A NOVEL OF ADVENTURE
BY JEFFREY BLAIR LATTA
For a moment, he thought
he was still being swept along by the racing underground current and his
muscles knotted instinctively as if to resist yet one more shattering impact
on a jutting shoulder of stone. But, even as he stiffened, he felt
the tight bonds confining his wrists, the cords cutting into his ankles,
both preventing him from rising from his position on the ground.
He blinked in surprise.
He sat with his legs
stretched out, his back against the wood slats of a pen to which his wrists
were trussed in the form of a cross. His eyes swept the dull gloom
of his prison. It was a stable of some kind in which a hazy half-light
filtered amongst the wide stalls, dimly playing on the squamous necks and
snake-heads of tethered narses. The steady whir of their shivering
wings filled the stale air like wind moaning though a grove. At his
outcry, the nearest narse regarded him idly, its dewlap swaying with the
motion of its chewing jaws.
Dimly, snatches of
memory returned. There was the relentlessly brutal race through the
underground river -- the sudden almost euphoric plunge into open air beneath
the island -- the numbing descent through black howling space -- and then?
Then there was the
unexpected impact in a fine-meshed net and miraculous salvation.
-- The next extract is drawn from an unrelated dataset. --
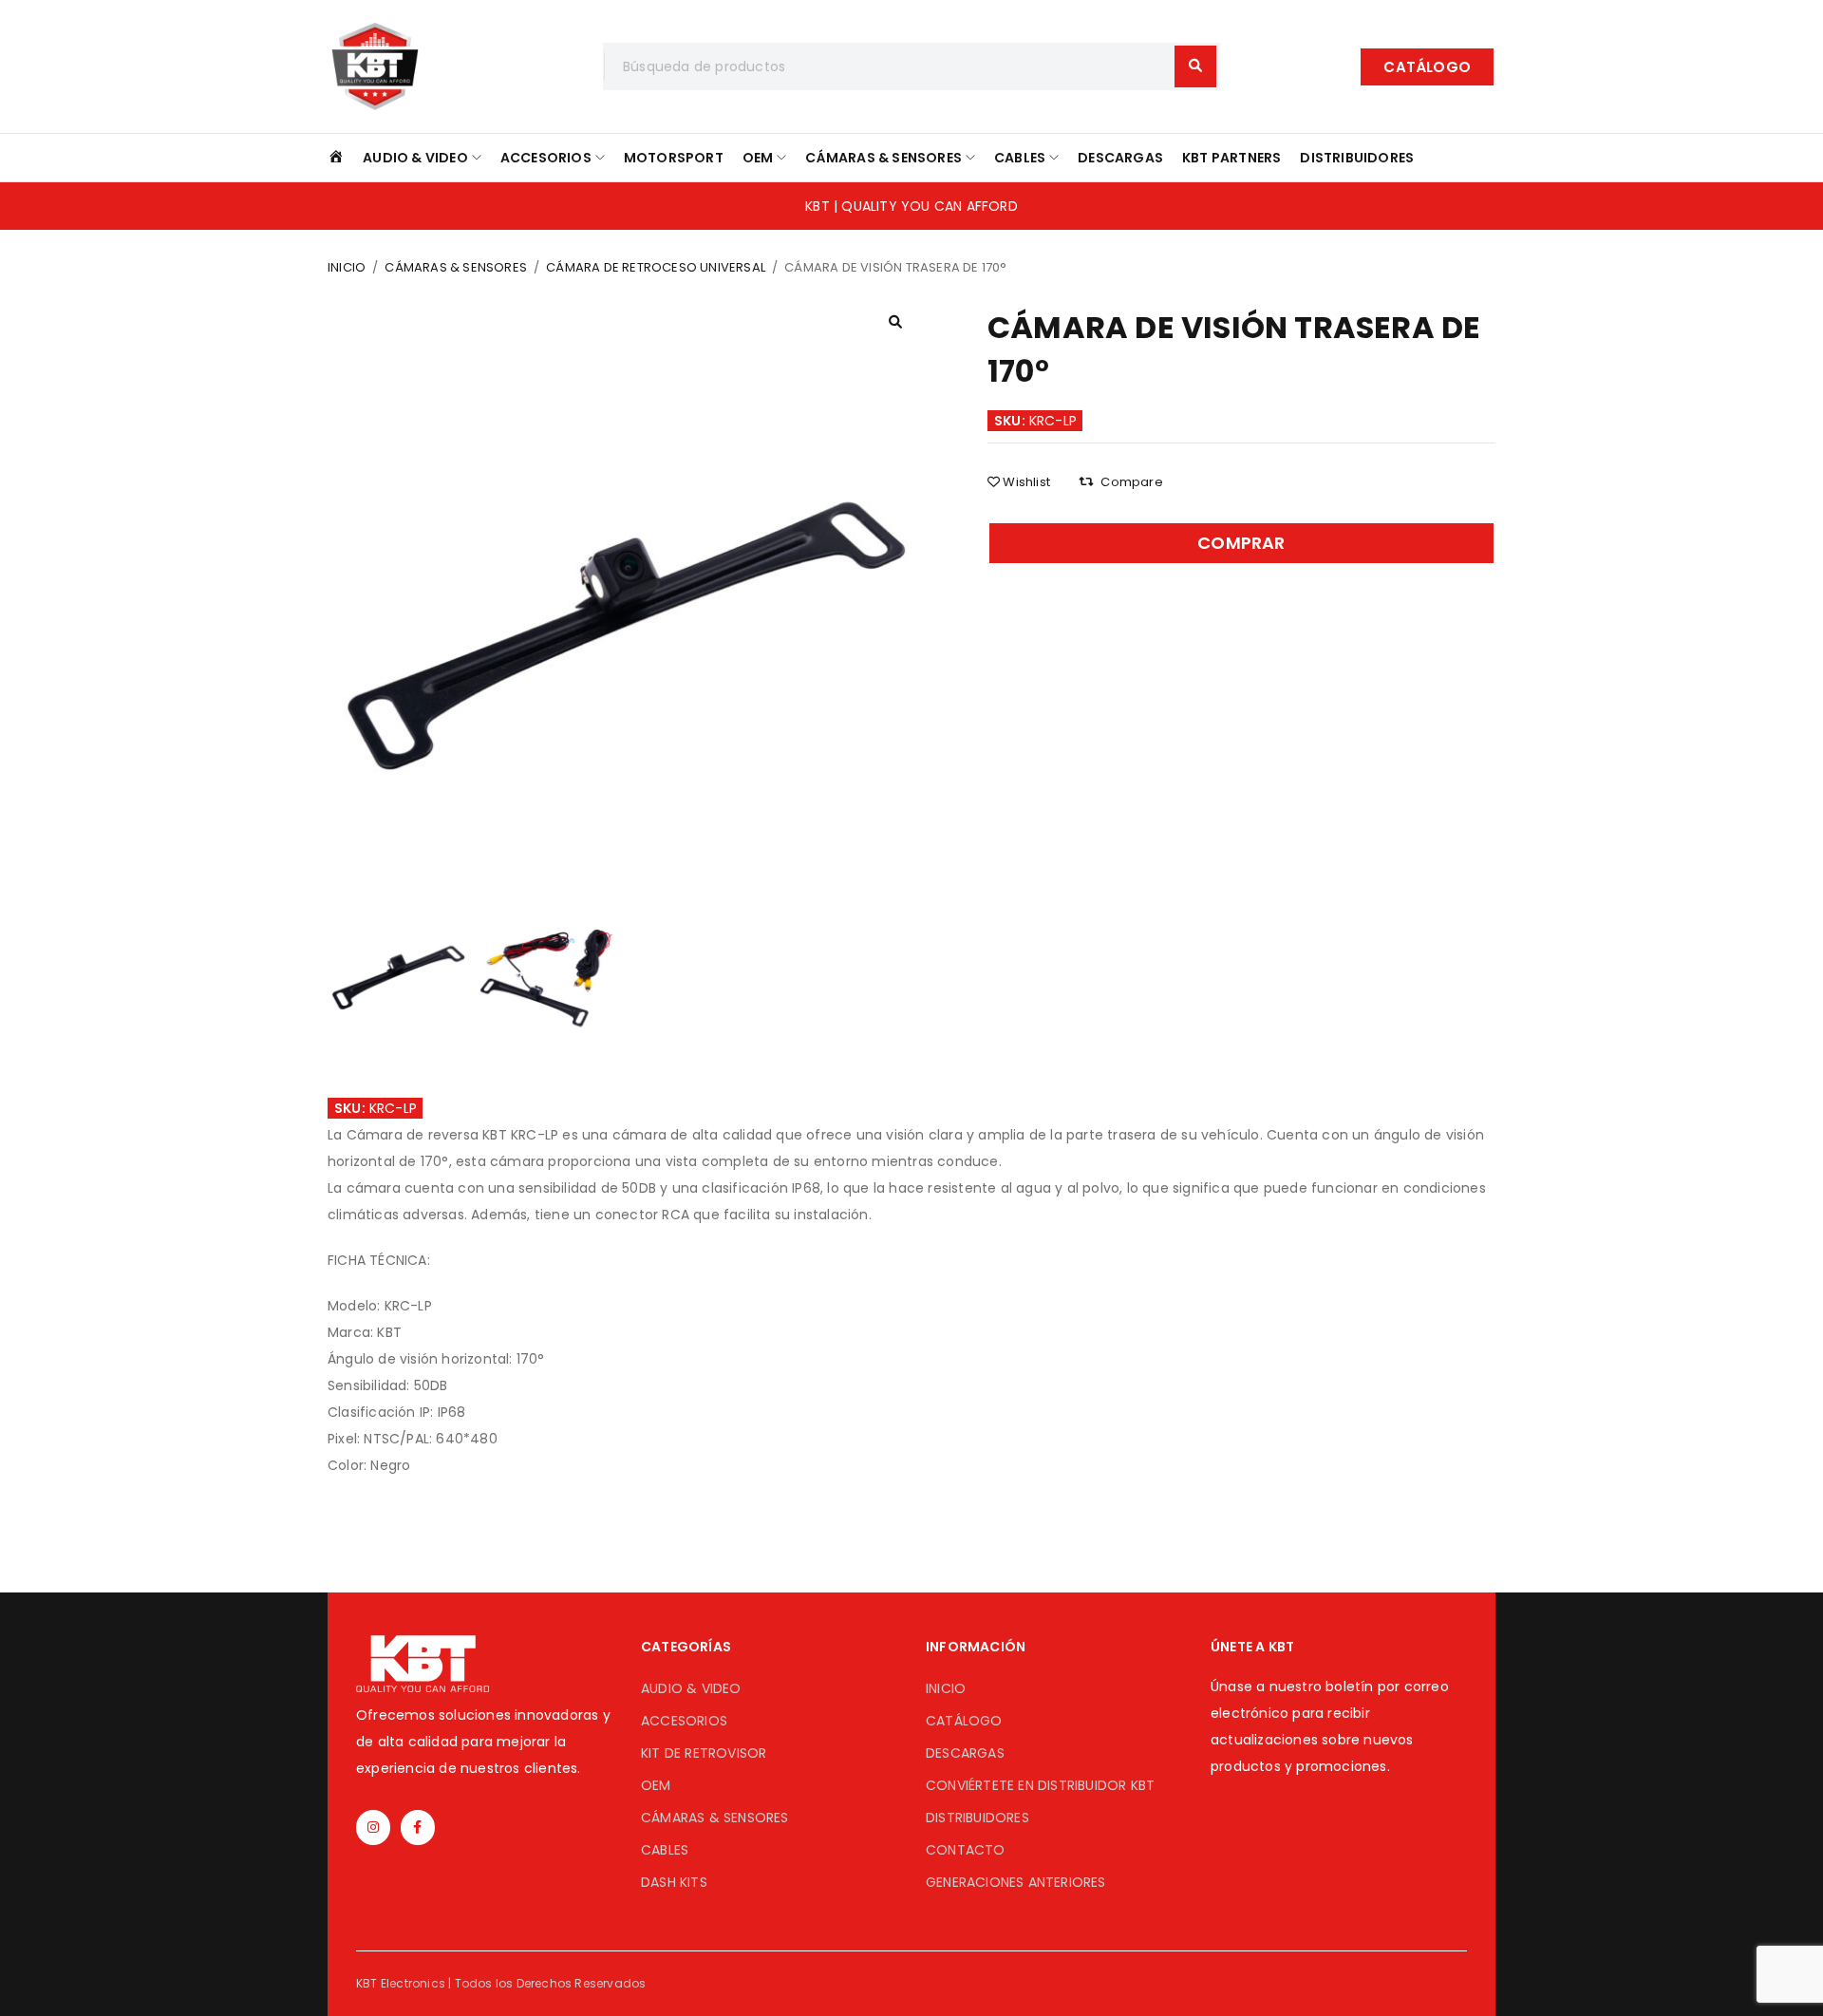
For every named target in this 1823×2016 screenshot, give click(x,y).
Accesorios (684, 1720)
The pounding Seagrave had sustained during his wild ride had left him dazed
and barely conscious; his next memories flickered like images half-glimpsed
though a tattered curtain. He remembered fighting to rise on the
unstable mesh of the net, clawing his way drunkenly up a slope -- then
a face looming in the darkness.
Seagrave scowled at
the memory. It had been a Trayken face. Then there had been
the raised haft of a leister -- and then...
The pirate cursed bitterly
under his breath. Once again he had allowed himself to be recaptured.
His eyes swept the surrounding pens, his nostrils irritated by the musty
stench of the narses.
He frowned, puzzled.
If he had been recaptured,
what was he doing tied up in a stable? Surely Dol Hashar would have
returned him to the prison cabin -- or perhaps taken him to the torture
chamber on the wingship. Wherever he was, it wasn't intended to accommodate
a prisoner.
Abruptly another thought
rose to mind. Where was Shyrin Shas? All during their terrible
ride, Seagrave had clutched her struggling form with superhuman determination.
Even as they plunged into the dark void, he continued to hold her as if
believing he could somehow protect her against the horrible impact that
surged up from below. Finally, as they struck the net, the girl had
been torn from his grasp. She must also be a prisoner -- but then
why wasn't she here with him?
His muscles coiled
beneath his tanned skin as he strained at the bonds confining his wrists.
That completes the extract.